King uses the appeal of ethos to show that he is a reliable source. “The Montgomery Improvement association (MIA) coordinated the boycott, and its president, Martin Luther King, Jr., became a prominent civil rights leader as international attention focused on Montgomery” (“Montgomery Bus Boycott”). This quote shows that he is a trustworthy, honorable source as a president for the Montgomery Improvement Association and civil rights leader. King’s movement for racial justice and nonviolent protests helped to see protests in a new light. This helps convince the reader that his firsthand knowledge is reliable.

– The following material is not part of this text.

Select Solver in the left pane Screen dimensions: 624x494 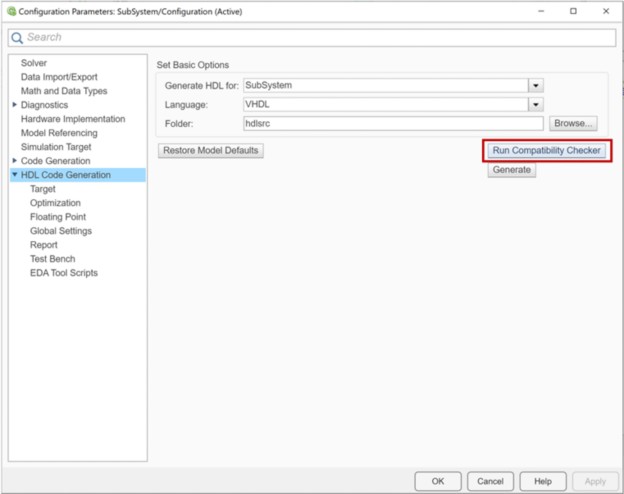(34, 63)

In conclusion, Martin Luther King Jr. was overall strong leader who stood up for what he believed in and laid the foundations for the rights of everyone. I agree with him to a full extent because his dedication allowed pathways for many African Americans in the United States. The year 1950, was a time when African Americans had no say so and it was courageous of him to make a change for America and the future generations. King successfully uses the appeals to communicate the issue of inequality. His tone is very powerful, strong, and hopeful towards the audience. King uses instill hope for the African Americans to be seen as one. Kings nonviolent direct action helped work to overturn systematic segregation and racism. His tactics from the civil rights movement allowed pathways for many blacks across America.
- Foner, Eric. Voices of Freedom: a Documentary History. W.W. Norton & Company, 2017.
- “Montgomery Bus Boycott.” The Martin Luther King, Jr., Research and Education Institute, 30 May 2019, kinginstitute.stanford.edu/encyclopedia/montgomery-bus-boycott.